The installation tells the story of the Ku Klux Klan’s close ties with the Portland police and city government in the 1920s; it recounts cases of police intimidation and attacks on local Black businesses in the 1980s; and it offers individual testimonies and resistance footage from activists today.
In the aftermath of 2020 and the unprecedented scale of the PPB’s violence against citizens exercising their first amendment rights, Don’t Shoot Portland has played a leading role in the legal fight for police accountability. The organization published a report on riot control agents, which drew the police violence in Portland to the attention of global agencies such as Physicians for Human Rights and Forensic Architecture. In November 2022, Don’t Shoot Portland’s lawsuit against the City of Portland ended in a settlement, requiring the PPB to follow all City and State policies and laws that restrict how and when weapons can be used in and against crowds, as well as to decommission all less-lethal crowd control munitions, such as pepper spray, flash bang rubber ball devices, and FN303 rifles.
ACKNOWLEDGMENTS
Don’t Shoot Portland would like to express our deepest gratitude to our close supporters, donors, and volunteers. Without your continued solidarity, we would not be able to sustain our community programming.

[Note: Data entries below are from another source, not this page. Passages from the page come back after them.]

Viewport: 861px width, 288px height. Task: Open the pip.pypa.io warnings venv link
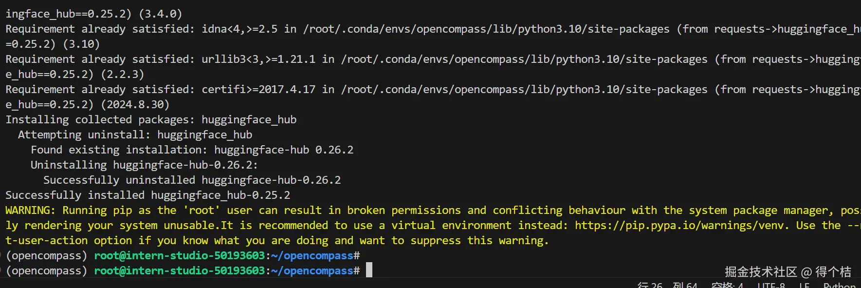point(680,226)
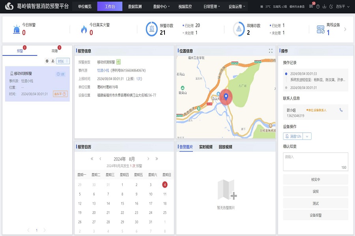
Task: Click the offline devices (离线设备) icon
Action: click(321, 30)
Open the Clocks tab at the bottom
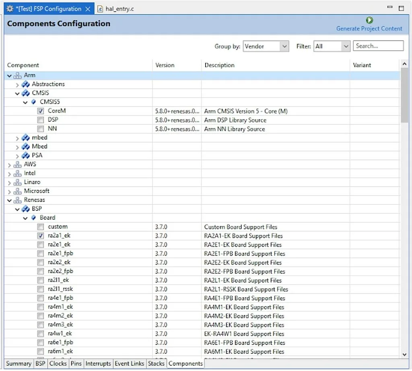This screenshot has width=412, height=371. (x=58, y=363)
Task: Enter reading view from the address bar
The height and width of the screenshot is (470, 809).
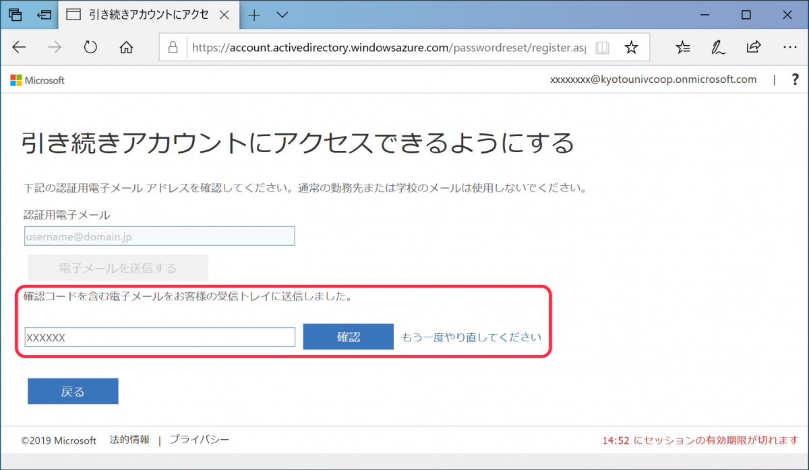Action: [x=602, y=47]

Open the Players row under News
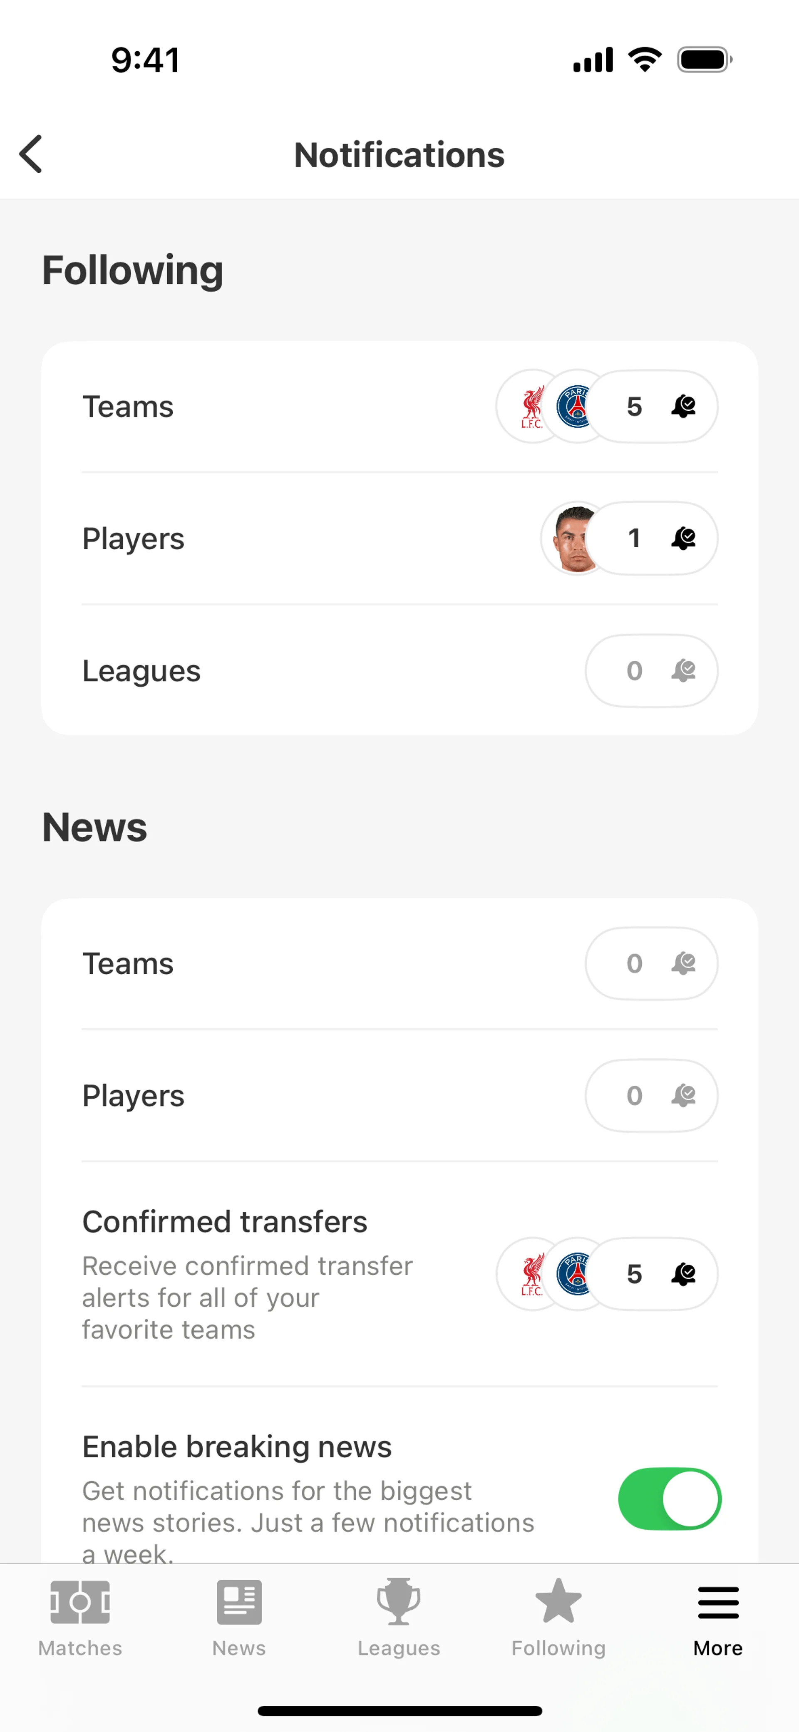[133, 1096]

We’d like to thank PNCA for being our artistic collaborators in protest for nearly ten years, and making so much of our art programming come to life. We’d like to thank our legal advocates, civil rights attorneys (Ashlee Albies, Jesse Merrithew, Franz Bruggemeier, Juan Chavez, Viktoria Lo, Oregon Justice Resource Center, National Lawyers Guild), and the community at large for their commitment to social change and dedication to dismantling racist and violent legislation.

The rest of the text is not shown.